Tuesday, 29 September 2009

Sir Bobby

Sir Bobby Robson / The FA

Monday saw the memorial service for Sir Bobby Robson at Durham Cathedral. The attendance and warmth shown by everyone at both the Cathedral and St James Park was an unbelievable testament to what people thought about this man.

He has always been someone who I have admired and who has provided me with some of my best memories in football. Italia 90 was possibly the highlight for me however he also managed to get Newcastle United on track.

I have never heard anyone say anything bad about Sir Bobby. I did not know him personally, but saw him at several events over the years and he was always very humble and friendly.

How he spent the last few years of his life was an inspiration – raising thousands of pounds for good causes for the North East.

Sir Bobby died without anyone having a bad word to say about him and most successful man I have ever seen.

One of his childhood friends spoke at the service and said he had never changed despite his international success.

He may not have had the big house or the yacht, yet so many people felt so much for him and he left such a legacy it is a great lesson for all of us. It gives us all something to strive for while on this planet.

I think we need to campaign for a statue in the centre of Newcastle to act as inspiration for us all at so many levels not just football.

Tuesday, 1 September 2009

A Spot of Holiday Reading

After my adventures in Florida at the beginning of the summer, I quickly found myself in need of another holiday.

We have just returned from a trip to Madeira - a beautiful island and the home of Ronaldo!
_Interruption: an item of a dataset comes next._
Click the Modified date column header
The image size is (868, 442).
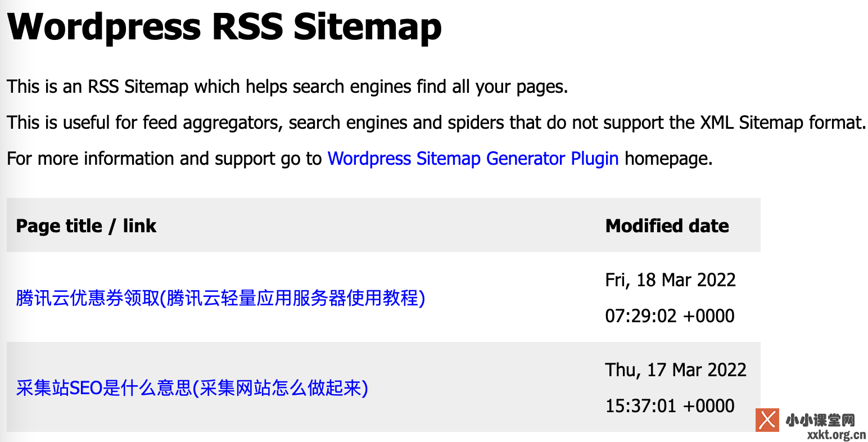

As ever, my holidays give me the opportunity to catch up on my reading. My taste in reading materials are a little ‘anorak-ish’ but I thought I would try my hand at reviewing some of the books I read whilst I was away, as I don’t have much more to report on because I didn’t get much further than the swimming pool!

Leading from the Front: My Story. Gerald Ronson

The first book I read was the story of Gerald Ronson who heads up the Ronson Group, which was a very successful business in the 70s and 80s. It ran petrol stations whilst more recently the group has become an international property developer.

Gerald Ronson is now aged 74 and is still working a 6-day week! His story is fascinating and takes you through how he grew a business, lost it all, and then grew it back again. He was infamously involved in the Guinness shares trial and ultimately ended up spending time in prison. He gives an interesting account of his life, how he shaped his future and what is important to him.

His family and community are a large part of his life and he has spent much of his time supporting Jewish charities over his 60 years in business. He is so matter of fact about the people he has met, from royalty to celebrities, many of whom became his friends. His company crashed in the last recession and after some poor investments in America, he was forced to sell large parts of his equity.

He continues to run the business on a day-to-day basis and is now the grandfather of property development in the UK - seen it all and done it all.

This was a fantastic read especially with the focus on development and the economy. Clearly, Gerald Ronson puts his family and his community at the top of his priority list and he clearly demonstrates how you can have success yet still share with others.

Common Sense Rules. Deborah Meaden

Out of the current five dragons on Dragons Den, four of them have written autobiographies. I have now read all four after reading the recently published, book by Deborah Meaden.
This is a fairly light business book giving common sense examples of how to run a business, as well as examples of how Deborah Meaden grew her organisation and ultimately sold it to venture capitalists.

Much of the information is common sense but still useful by giving a brief insight to the author who is clearly an effective and focussed business manager. This is a quick read targeted at those who watch Dragons Den.